PROBLEM. Your answer is one number: the count of lines below that hold the word "computer".
--- MATERIAL SHOWN ---
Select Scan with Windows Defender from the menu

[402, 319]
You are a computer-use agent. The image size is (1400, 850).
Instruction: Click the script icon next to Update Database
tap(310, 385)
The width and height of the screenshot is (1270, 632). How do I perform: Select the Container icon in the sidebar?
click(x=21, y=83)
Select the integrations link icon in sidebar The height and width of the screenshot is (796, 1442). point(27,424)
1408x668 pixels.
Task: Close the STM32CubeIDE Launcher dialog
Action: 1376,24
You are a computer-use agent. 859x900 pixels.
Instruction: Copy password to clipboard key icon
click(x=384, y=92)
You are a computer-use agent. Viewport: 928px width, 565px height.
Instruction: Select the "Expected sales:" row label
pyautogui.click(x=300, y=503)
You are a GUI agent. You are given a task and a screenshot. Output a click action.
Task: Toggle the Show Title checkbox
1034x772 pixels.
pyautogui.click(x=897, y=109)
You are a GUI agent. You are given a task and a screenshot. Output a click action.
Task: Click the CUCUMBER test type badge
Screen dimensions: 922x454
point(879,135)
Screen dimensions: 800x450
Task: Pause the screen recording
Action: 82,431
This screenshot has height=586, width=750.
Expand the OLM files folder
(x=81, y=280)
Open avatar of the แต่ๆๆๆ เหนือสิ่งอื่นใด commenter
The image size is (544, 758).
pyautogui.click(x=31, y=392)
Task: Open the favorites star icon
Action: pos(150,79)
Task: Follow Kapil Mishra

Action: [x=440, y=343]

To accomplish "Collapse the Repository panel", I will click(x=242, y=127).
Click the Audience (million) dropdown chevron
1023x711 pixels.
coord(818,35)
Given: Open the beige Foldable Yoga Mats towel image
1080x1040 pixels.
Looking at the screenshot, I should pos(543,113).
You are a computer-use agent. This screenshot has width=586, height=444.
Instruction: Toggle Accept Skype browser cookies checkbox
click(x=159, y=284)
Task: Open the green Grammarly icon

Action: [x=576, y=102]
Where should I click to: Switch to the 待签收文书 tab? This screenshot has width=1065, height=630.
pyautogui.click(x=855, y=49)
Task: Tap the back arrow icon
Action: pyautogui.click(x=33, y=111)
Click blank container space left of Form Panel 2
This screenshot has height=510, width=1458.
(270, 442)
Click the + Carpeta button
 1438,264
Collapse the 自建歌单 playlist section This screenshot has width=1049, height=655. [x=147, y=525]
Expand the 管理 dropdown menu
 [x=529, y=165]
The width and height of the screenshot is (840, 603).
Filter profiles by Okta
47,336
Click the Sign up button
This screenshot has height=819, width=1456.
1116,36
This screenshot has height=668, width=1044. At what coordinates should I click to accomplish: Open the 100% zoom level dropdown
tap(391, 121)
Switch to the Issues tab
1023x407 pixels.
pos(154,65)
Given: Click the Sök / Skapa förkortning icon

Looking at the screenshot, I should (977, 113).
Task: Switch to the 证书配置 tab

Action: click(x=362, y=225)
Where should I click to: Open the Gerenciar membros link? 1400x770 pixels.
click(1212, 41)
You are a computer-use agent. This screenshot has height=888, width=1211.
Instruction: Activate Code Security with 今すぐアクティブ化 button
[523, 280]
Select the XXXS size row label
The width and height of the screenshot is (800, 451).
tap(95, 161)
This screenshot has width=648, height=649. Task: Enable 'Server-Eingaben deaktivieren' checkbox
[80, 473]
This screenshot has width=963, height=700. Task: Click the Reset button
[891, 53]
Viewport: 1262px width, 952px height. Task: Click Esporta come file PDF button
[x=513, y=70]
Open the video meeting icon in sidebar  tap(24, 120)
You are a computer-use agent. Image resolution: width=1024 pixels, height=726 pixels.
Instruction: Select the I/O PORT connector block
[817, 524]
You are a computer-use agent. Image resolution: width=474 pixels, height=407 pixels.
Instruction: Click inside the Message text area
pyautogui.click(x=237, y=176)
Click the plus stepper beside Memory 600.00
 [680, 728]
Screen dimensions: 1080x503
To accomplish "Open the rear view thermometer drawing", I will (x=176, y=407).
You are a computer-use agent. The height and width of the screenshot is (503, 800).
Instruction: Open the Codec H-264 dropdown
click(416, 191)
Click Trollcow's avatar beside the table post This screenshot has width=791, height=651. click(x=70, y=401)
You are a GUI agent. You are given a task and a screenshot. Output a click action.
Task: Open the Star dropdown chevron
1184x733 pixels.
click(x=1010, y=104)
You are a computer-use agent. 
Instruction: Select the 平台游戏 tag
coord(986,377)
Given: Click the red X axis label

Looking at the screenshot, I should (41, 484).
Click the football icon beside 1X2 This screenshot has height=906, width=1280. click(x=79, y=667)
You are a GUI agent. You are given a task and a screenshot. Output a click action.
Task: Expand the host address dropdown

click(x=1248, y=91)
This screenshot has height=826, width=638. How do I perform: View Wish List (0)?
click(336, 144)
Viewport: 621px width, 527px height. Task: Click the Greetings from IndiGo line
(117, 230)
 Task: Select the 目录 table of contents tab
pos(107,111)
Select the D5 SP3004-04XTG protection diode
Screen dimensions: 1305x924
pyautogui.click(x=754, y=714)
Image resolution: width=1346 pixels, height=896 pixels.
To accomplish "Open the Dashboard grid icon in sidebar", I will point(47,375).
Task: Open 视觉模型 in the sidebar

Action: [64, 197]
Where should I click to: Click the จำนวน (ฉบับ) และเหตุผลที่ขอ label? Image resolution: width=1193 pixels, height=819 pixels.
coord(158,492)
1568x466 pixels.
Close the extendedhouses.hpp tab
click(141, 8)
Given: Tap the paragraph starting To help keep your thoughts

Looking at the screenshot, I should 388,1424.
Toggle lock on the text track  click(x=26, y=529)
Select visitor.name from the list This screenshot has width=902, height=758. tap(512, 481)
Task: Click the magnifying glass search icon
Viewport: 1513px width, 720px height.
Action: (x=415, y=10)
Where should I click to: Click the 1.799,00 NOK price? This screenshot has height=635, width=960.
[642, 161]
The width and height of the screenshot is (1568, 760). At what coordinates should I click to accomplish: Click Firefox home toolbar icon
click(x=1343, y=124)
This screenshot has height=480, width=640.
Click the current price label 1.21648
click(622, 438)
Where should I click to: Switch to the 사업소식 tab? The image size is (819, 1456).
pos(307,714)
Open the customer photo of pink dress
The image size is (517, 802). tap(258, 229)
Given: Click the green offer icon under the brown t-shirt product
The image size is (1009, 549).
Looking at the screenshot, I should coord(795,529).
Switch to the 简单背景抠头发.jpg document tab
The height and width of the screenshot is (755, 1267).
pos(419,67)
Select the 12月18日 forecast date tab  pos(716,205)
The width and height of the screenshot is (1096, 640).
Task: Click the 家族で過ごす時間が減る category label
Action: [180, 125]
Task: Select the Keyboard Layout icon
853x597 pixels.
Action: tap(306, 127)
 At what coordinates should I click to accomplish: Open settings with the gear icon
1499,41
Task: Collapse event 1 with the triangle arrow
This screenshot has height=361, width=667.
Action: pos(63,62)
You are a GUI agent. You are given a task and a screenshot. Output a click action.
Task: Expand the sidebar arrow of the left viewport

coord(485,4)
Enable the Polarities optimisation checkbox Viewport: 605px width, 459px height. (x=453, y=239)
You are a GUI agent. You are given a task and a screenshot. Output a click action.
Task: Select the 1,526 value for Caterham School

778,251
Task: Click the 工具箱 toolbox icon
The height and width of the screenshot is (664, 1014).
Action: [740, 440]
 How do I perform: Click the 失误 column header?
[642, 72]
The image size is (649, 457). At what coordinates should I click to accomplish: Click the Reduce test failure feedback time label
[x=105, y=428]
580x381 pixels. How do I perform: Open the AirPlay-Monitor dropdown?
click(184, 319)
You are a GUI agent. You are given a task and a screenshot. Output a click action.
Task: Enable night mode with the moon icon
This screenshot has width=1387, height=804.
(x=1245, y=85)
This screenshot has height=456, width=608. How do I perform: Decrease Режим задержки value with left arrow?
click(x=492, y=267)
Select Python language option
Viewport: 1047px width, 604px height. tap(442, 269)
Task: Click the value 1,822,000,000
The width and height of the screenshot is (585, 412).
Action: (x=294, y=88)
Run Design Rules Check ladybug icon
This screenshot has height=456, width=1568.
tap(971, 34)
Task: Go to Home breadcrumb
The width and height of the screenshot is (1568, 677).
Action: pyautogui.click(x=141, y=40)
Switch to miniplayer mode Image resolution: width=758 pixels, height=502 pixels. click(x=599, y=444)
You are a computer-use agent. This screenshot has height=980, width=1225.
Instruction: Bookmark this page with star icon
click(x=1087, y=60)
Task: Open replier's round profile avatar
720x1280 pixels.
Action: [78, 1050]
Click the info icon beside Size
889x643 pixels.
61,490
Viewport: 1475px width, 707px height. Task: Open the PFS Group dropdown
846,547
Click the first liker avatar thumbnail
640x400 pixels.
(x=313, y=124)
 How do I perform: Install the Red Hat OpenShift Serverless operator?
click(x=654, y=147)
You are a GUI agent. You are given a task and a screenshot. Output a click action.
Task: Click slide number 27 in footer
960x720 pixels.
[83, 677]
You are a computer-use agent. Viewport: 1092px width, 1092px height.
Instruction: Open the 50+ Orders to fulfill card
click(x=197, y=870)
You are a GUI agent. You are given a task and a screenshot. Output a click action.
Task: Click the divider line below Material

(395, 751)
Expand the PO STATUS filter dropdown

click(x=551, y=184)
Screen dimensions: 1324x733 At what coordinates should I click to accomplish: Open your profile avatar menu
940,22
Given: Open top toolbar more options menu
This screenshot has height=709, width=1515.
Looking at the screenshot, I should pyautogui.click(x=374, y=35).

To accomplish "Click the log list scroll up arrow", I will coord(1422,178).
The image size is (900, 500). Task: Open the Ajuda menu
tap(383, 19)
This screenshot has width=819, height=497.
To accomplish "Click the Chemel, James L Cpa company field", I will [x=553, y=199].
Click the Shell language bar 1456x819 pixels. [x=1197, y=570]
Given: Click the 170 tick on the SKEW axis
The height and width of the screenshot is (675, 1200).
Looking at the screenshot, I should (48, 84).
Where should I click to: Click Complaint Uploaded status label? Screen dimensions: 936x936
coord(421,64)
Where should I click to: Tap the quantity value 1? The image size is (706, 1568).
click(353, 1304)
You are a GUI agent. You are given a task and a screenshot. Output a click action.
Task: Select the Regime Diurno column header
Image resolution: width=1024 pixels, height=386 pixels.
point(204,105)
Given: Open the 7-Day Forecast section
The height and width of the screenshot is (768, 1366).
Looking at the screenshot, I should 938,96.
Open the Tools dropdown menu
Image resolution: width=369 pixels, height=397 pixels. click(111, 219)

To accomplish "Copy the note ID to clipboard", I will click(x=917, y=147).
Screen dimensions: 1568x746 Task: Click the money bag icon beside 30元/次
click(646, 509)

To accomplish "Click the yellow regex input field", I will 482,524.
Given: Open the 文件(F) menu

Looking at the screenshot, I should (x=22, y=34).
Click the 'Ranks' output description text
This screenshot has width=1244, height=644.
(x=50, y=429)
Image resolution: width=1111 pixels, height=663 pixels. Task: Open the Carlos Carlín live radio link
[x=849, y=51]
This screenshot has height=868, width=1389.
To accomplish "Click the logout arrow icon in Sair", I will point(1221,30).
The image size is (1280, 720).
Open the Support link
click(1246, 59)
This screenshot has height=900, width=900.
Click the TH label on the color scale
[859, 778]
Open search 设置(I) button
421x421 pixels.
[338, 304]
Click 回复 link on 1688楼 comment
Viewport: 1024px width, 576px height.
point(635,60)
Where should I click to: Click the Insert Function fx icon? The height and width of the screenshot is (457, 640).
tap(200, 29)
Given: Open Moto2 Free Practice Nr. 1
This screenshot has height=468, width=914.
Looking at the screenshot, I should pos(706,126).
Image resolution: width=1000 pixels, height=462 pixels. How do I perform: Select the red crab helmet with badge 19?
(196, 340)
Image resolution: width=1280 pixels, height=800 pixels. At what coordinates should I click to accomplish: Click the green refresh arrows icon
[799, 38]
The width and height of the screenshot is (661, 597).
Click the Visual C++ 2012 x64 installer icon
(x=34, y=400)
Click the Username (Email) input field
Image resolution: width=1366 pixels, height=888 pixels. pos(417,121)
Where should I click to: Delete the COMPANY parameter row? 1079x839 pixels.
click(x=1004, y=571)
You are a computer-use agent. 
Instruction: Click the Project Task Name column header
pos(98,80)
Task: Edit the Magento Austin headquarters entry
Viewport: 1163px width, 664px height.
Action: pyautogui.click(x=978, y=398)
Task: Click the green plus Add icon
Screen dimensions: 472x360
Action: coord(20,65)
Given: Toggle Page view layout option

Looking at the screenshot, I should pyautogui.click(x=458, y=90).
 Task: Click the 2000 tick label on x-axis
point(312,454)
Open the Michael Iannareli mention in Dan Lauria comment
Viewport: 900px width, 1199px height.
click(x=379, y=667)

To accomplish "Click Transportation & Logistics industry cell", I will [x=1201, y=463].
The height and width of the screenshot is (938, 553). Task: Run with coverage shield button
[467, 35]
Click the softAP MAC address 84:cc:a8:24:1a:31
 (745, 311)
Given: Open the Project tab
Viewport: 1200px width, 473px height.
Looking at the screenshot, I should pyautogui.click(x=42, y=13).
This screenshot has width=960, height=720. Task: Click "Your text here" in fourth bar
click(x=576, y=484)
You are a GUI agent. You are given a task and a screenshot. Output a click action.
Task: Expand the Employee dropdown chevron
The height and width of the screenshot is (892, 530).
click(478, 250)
---
EXERCISE RESULT. 12